Our Research Focus
Tools for the Delivery, Detection, and Regulation of Gene Therapies
Confocal image of CLARITY cleared cerebellar lobule expressing AAV5-GFP
The ability to deliver gene therapies to specific anatomical regions or cell types is important for efficacy and safety profiles of treatment strategies. Our lab is improving our current tools in this space using AAV evolution screens in nonhuman primates to identify novel AAV capsids with unique transduction profiles that can be exploited for therapeutic benefit. This is one of several ways we are fine tuning existing gene therapy tools to expand how we deliver and control a broad range of gene therapy strategies.
Gene editing using CRISPR technologies can result in a variety of sequence alterations depending on repair mechanisms, surrounding sequences, and kinetics of the editing enzymes. To characterize specific editing outcomes our lab is using long read sequencing technologies and PCR free enrichment on tissue samples edited in vivo. We are also working on novel methods to analyze these data.
Regulating expression has been a major hurdle for the field of gene therapy. To approach this problem, our lab recently built the Xon switch that allows for the fine control of expression. The extent of ‘on’ is regulated by the strength of the promoter, the amount of orally available drug dosed to the animal and features of the protein being expressed.

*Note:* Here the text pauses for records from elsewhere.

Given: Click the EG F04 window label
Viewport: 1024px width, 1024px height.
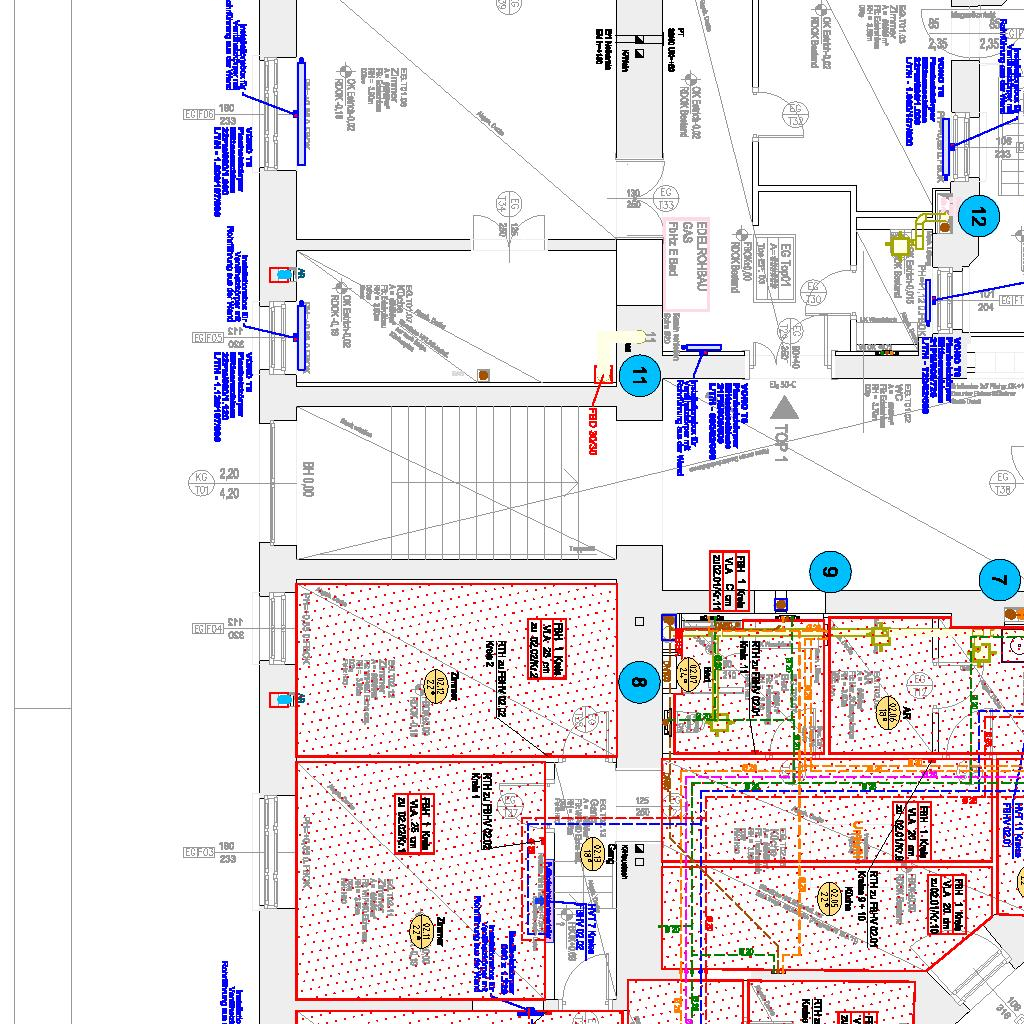Looking at the screenshot, I should click(208, 629).
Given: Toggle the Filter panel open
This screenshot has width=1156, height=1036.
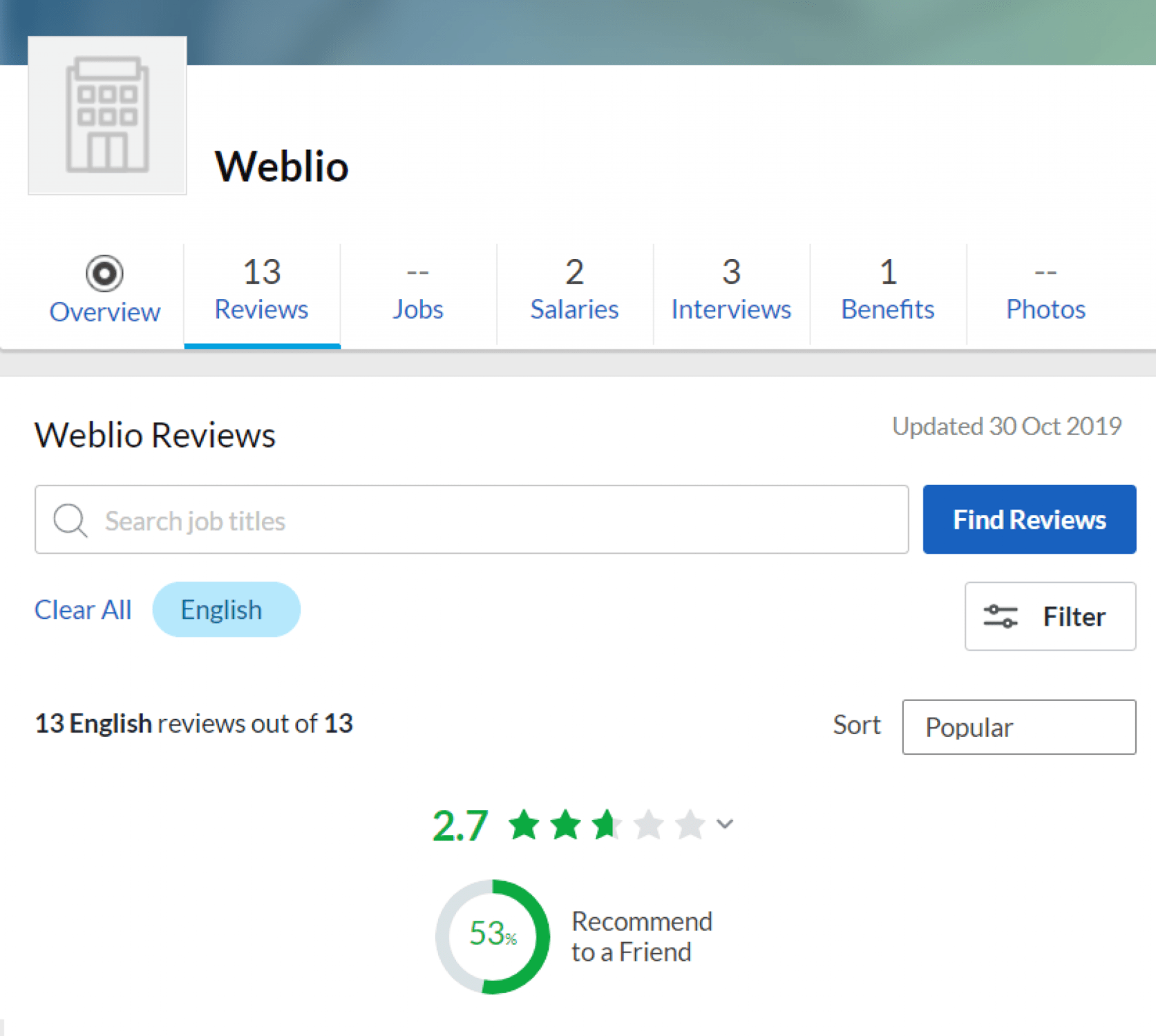Looking at the screenshot, I should coord(1050,617).
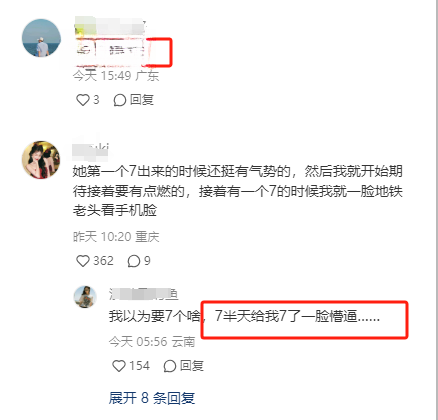Like the Yunnan reply with 154 likes
The width and height of the screenshot is (438, 420).
point(119,366)
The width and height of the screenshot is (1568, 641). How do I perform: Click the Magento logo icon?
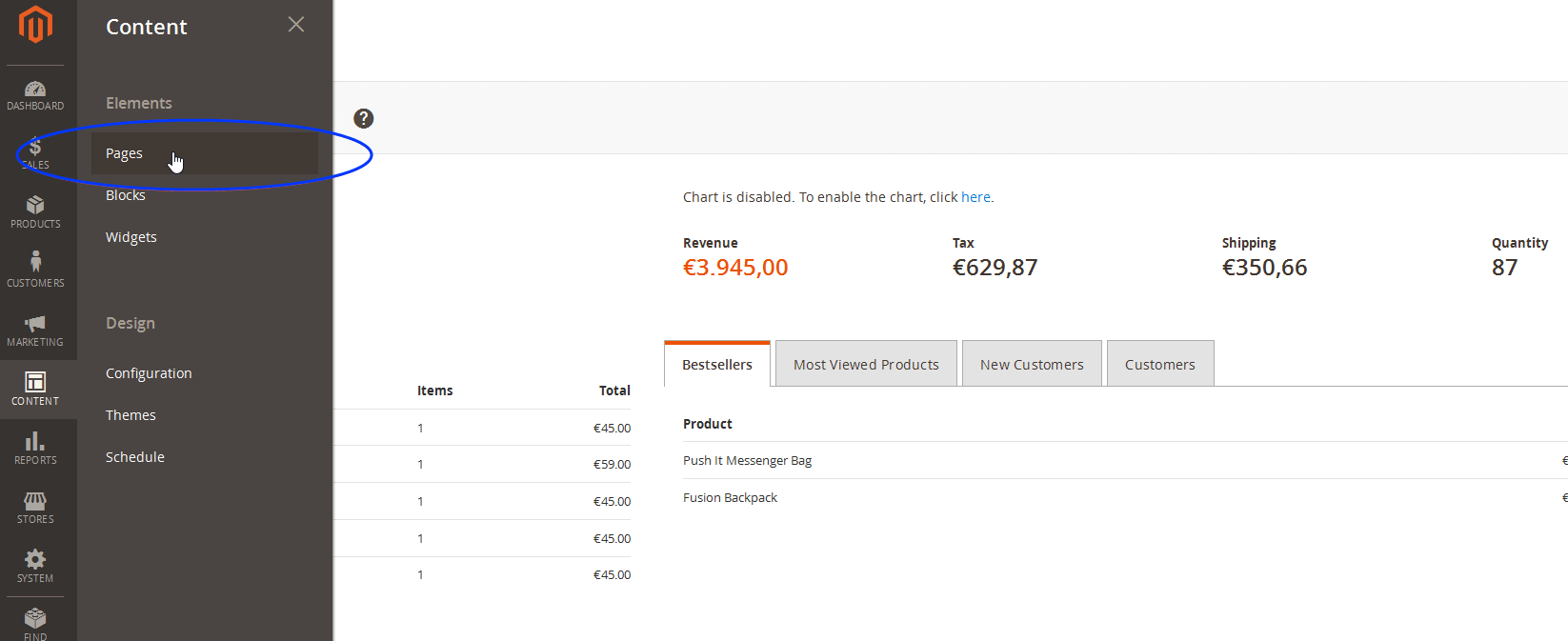pyautogui.click(x=35, y=25)
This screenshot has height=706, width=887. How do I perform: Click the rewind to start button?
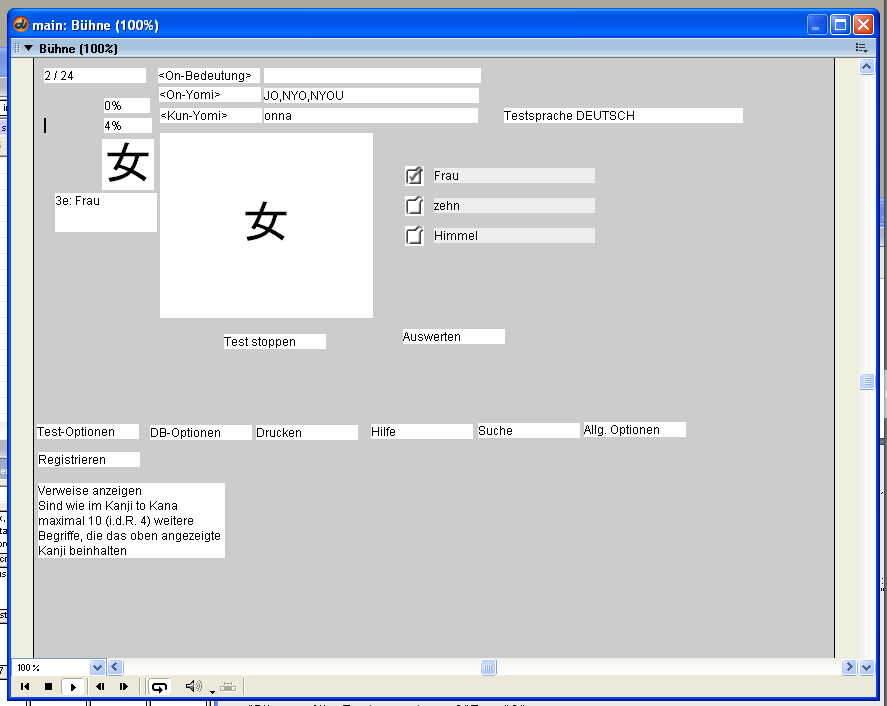click(x=25, y=687)
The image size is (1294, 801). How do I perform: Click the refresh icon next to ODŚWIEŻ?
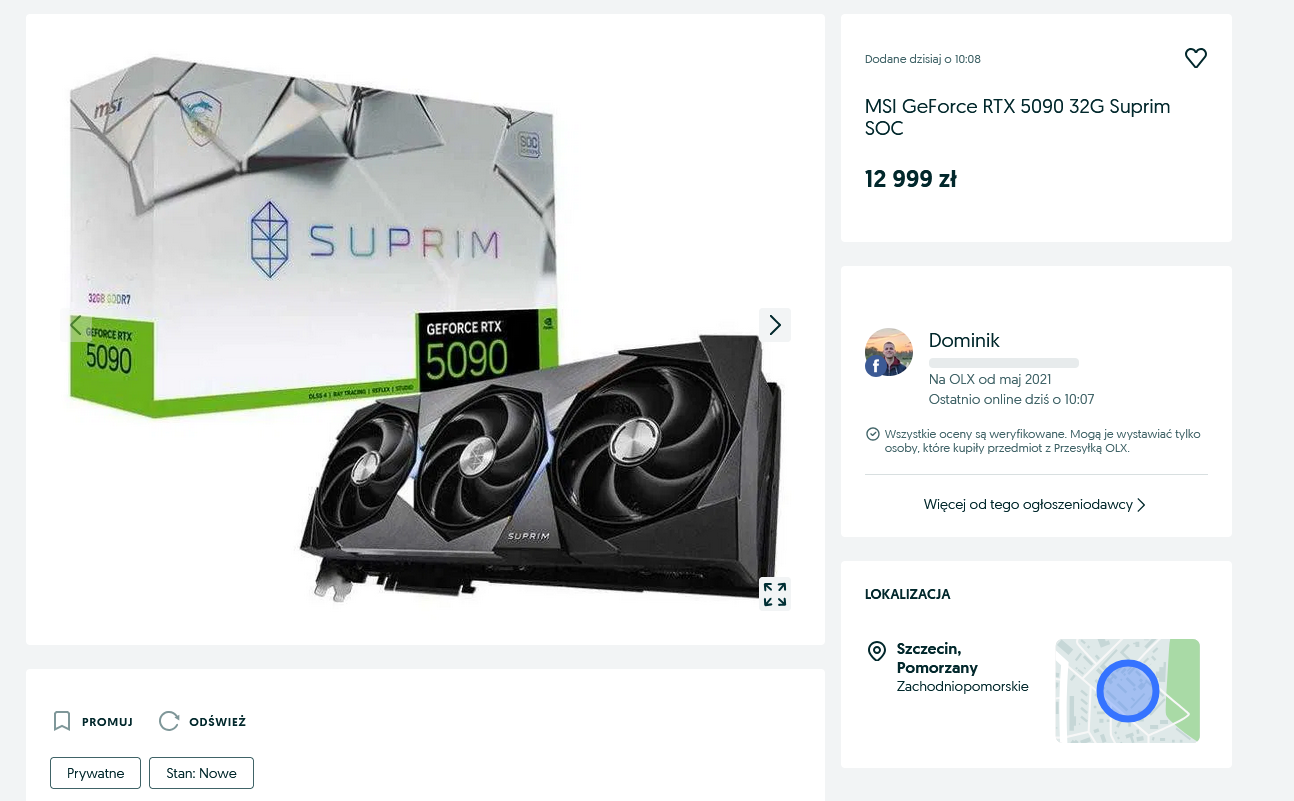click(169, 721)
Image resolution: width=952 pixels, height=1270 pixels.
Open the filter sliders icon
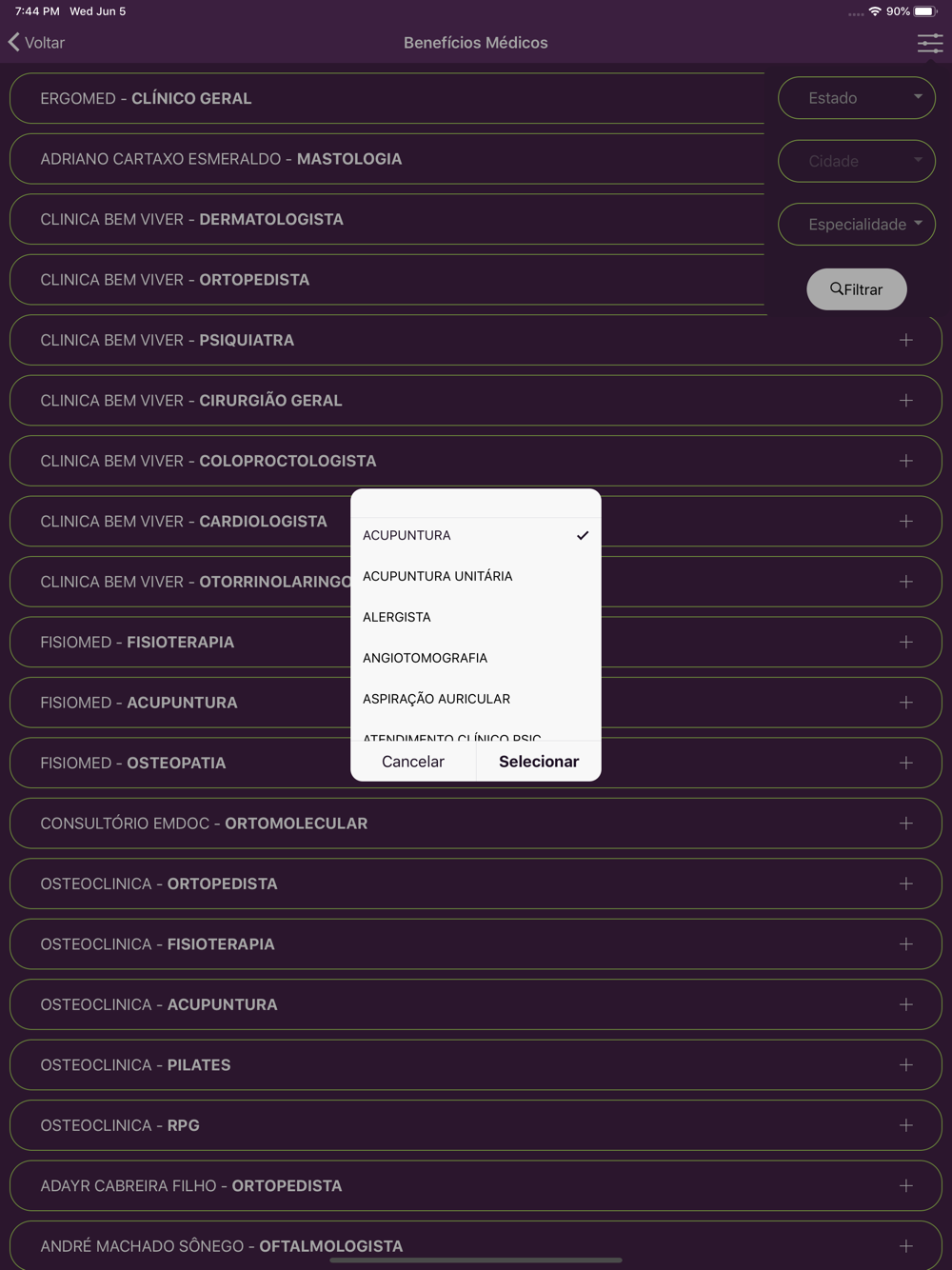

Gene Therapy for Dominant Neurodegenerative Disorders
Dominantly inherited neurodegenerative disorders are challenging to treat and currently have a poor prognosis. We are developing gene therapy and gene editing strategies to treat a myriad of these diseases, including the trinucleotide repeat disorders Spinocerebellar Ataxia Type 1, and Type 2, Huntington’s Disease, Fragile X-associated Disorders, and Amyotrophic Lateral Sclerosis. Strategies include the use of artificial micro-RNAs, Clustered Regularly Interspaced Short Palindromic Repeats (CRISPR), and exogenous gene expression. We take advantage of newly developed methodologies either at the capsid level or the cargo level and adapt them to disease models. For those that are successful in improving disease readouts, we work to advance to the clinic.
AAV delivery of a microRNA targeting ATXN1 provides therapeutic benefit in mouse models of Spinocerebellar Ataxia type 1, Keiser et al.
Gene Therapy for Lysosomal Storage Disorders
Ceroid lipofuscinosis type III, and ceroid lipofuscinosis type II or CLN3 and CLN2 disease, are childhood onset recessively inherited loss of function neurodegenerative disorders. For CLN3 disease, we have developed unique animal models that provide insight into what brain cells should be corrected, and are using our evolved AAVs to test the impact of gene replacement therapies to those cells. These include simple cDNA-based approaches to complement the missing protein, or, using our Xon switch system to induce exon skipping to allow expression of the endogenous mutant protein. For CLN2 disease, gene expression in a handful of cells in the CLN2 can have profound. Impact on improving disease phenotypes throughout the brain. Our AAV evolution studies have identified vectors that improved penetration in primate brain, and we are advancing those to the clinic for patient therapy.